Algunos hablan de “excusa” más que causa, pero los que afirman tal cosa parten de la misma premisa que es centrarse en el tratado a la hora de comprender el origen de la siguiente gran guerra. Ambas perspectivas ven los argumentos de Hitler, en relación con la “humillación” que implicó para Alemania, como el gran problema. Es cierto que el tratado construyó un débil equilibrio, incapaz de enfrentar las amenazas; pero más que las claras injusticias y sus errores diplomáticos, el camino al desastre nació de las revoluciones comunista y fascista. Se puede decir que fue el catalizador del avance de los dos grandes totalitarismos que inevitablemente terminarían enfrentándose.
A partir de la revolución fascista (nazi) se impuso la idea de la “humillación” de Versalles. Era el obstáculo que impedía el resurgir nacional, pero de no ser ese habrían encontrado otro chivo expiatorio para su discurso de odio. Lo que sí fue cierto es que el tratado significó una tregua, un alto el fuego mientras se desarrollaban los factores nacidos en la Primera Guerra Mundial (el “espíritu de las trincheras” en palabras de Francois Furet) que permitieron el reinicio de las batallas por el dominio de Europa para conservar el equilibrio establecido por Francia y el Reino Unido o el control del continente por Alemania o por dos potencias relativamente extrañas a la región: Estados Unidos y Rusia.
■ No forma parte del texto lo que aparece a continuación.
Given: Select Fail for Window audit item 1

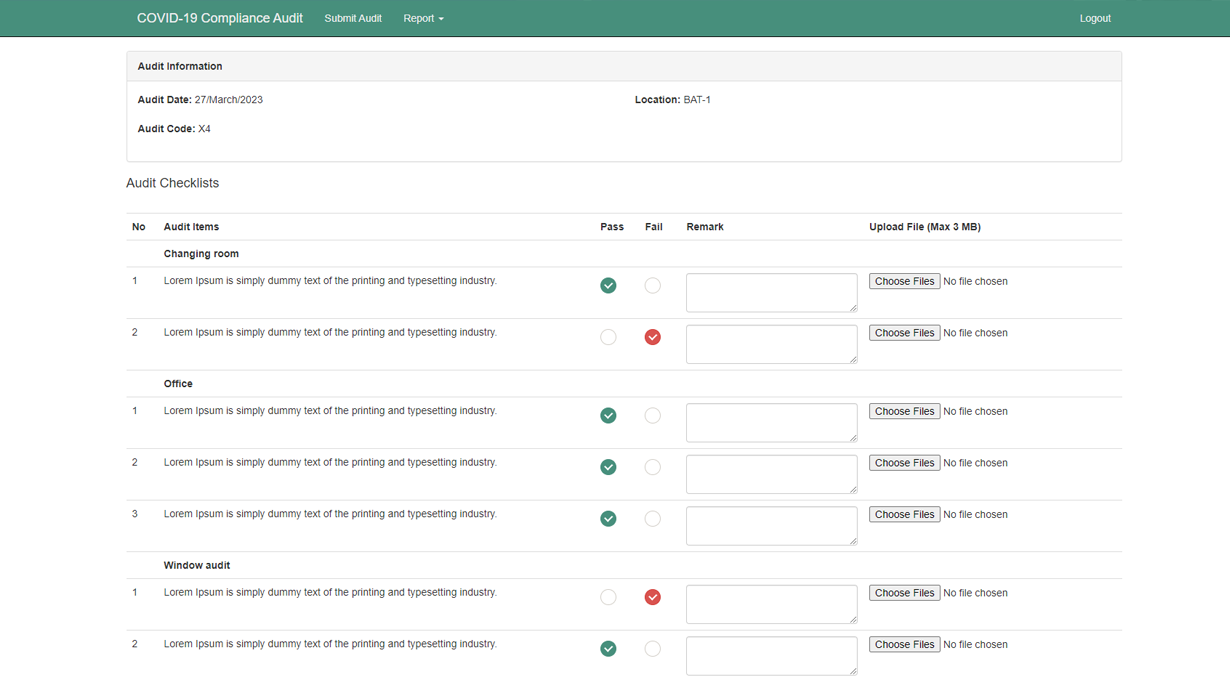Looking at the screenshot, I should pos(652,597).
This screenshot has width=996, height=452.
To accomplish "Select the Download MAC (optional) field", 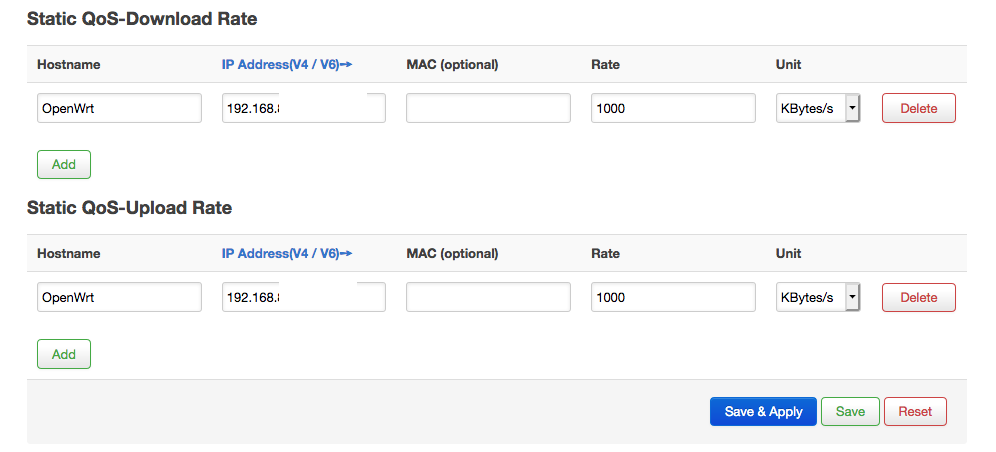I will (x=488, y=108).
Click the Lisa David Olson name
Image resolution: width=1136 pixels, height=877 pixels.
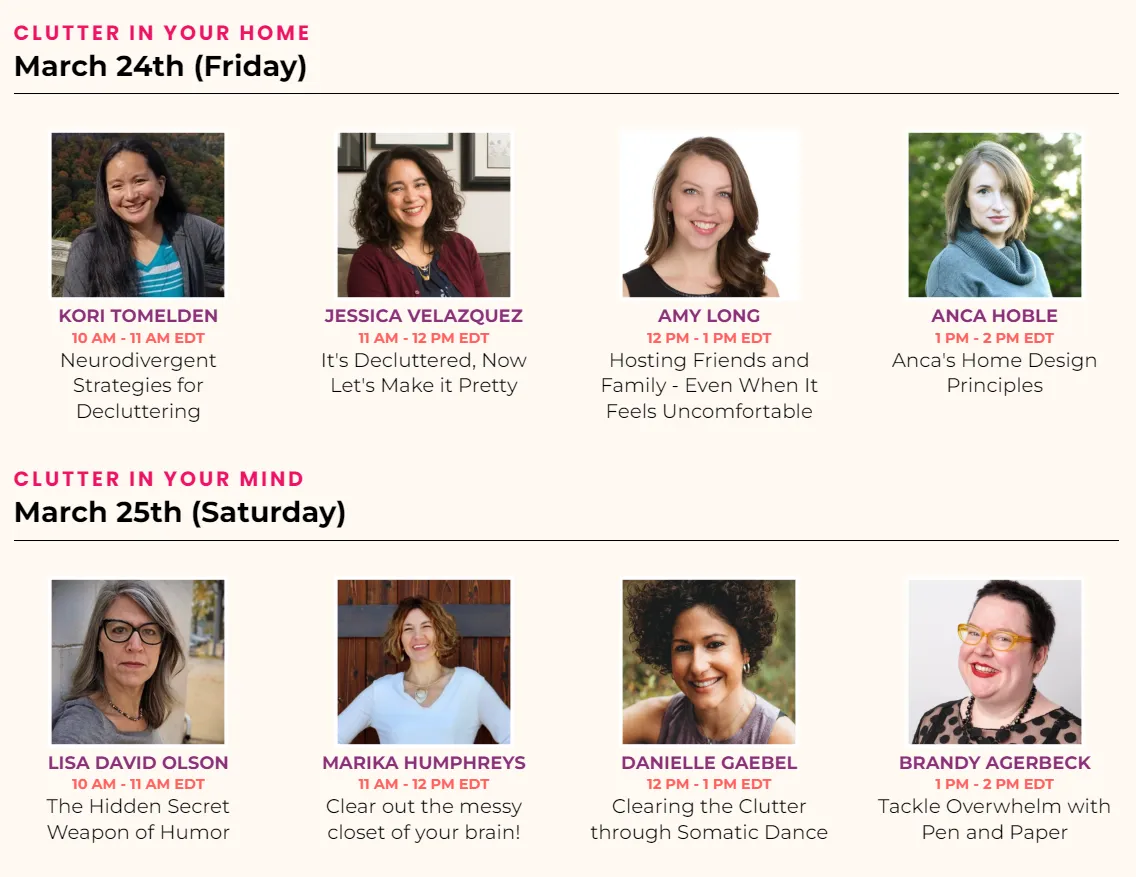coord(138,763)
Nota de horror, solidaridad y denuncia: El país fue conmocionado el sábado 29 por la noticia del asesinato (según testimonios de su esposa y abogada) del capitán de corbeta Rafael Acosta Arévalo. El hecho ocurrió después de ser secuestrado por la Dgcim el 22 de junio y al ser presentado el 28 de junio en tribunales estaba en silla de ruedas por las torturas recibidas según su testimonio y pedía «¡auxilio!». Desde acá les enviamos el pésame a sus familiares y a todos los miembros de la Fuerza Armada que todavía posean algo de dignidad. Me pregunto: ¿queda alguna duda de gravedad de lo que estamos padeciendo? Ruego a Dios que nos infunda “un sublime aliento” para “lanzar el yugo”.